Collection entries:
+-------+

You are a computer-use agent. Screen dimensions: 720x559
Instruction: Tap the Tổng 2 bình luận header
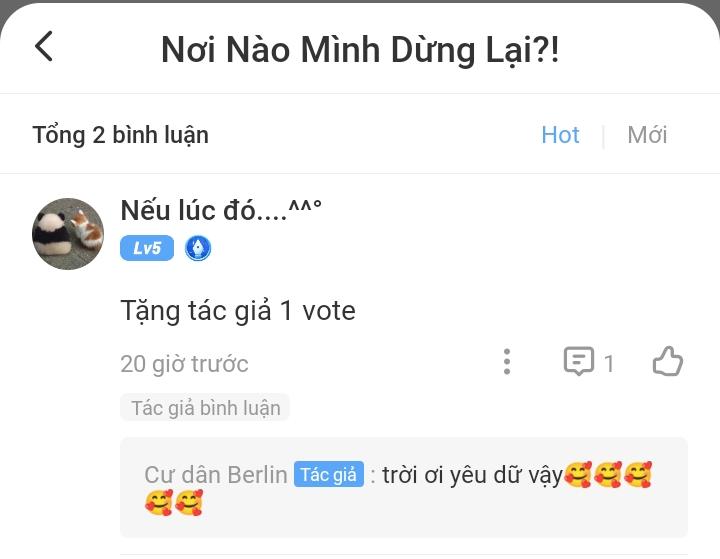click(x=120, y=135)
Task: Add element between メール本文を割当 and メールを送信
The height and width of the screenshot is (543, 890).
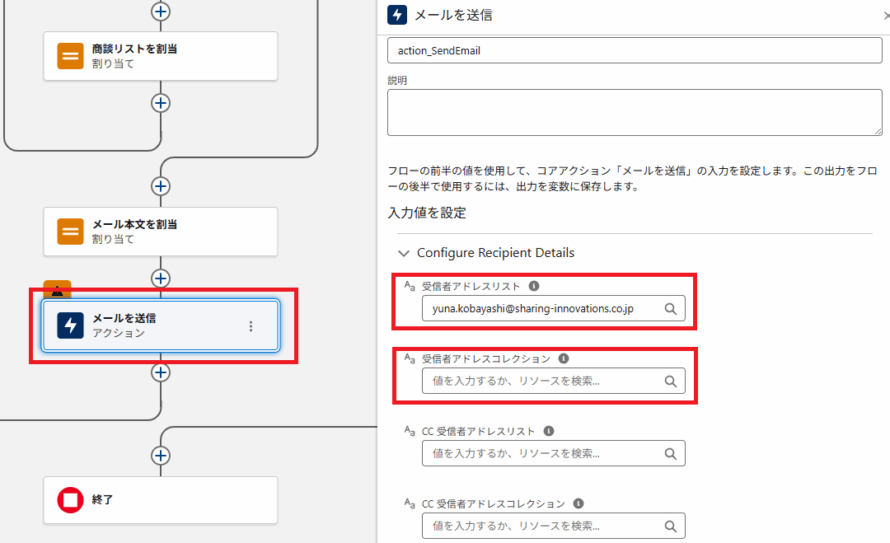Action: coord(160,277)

+-------+

#### [Goal of the exercise]
Copy the records from the line that has "Task: Add element between メール本文を割当 and メールを送信" through the end of the records, replacing "screenshot" with "screen capture" and changing nothing else. Leave the pictures out of your answer.

#### [Full solution]
Task: Add element between メール本文を割当 and メールを送信
The height and width of the screen capture is (543, 890).
Action: coord(160,277)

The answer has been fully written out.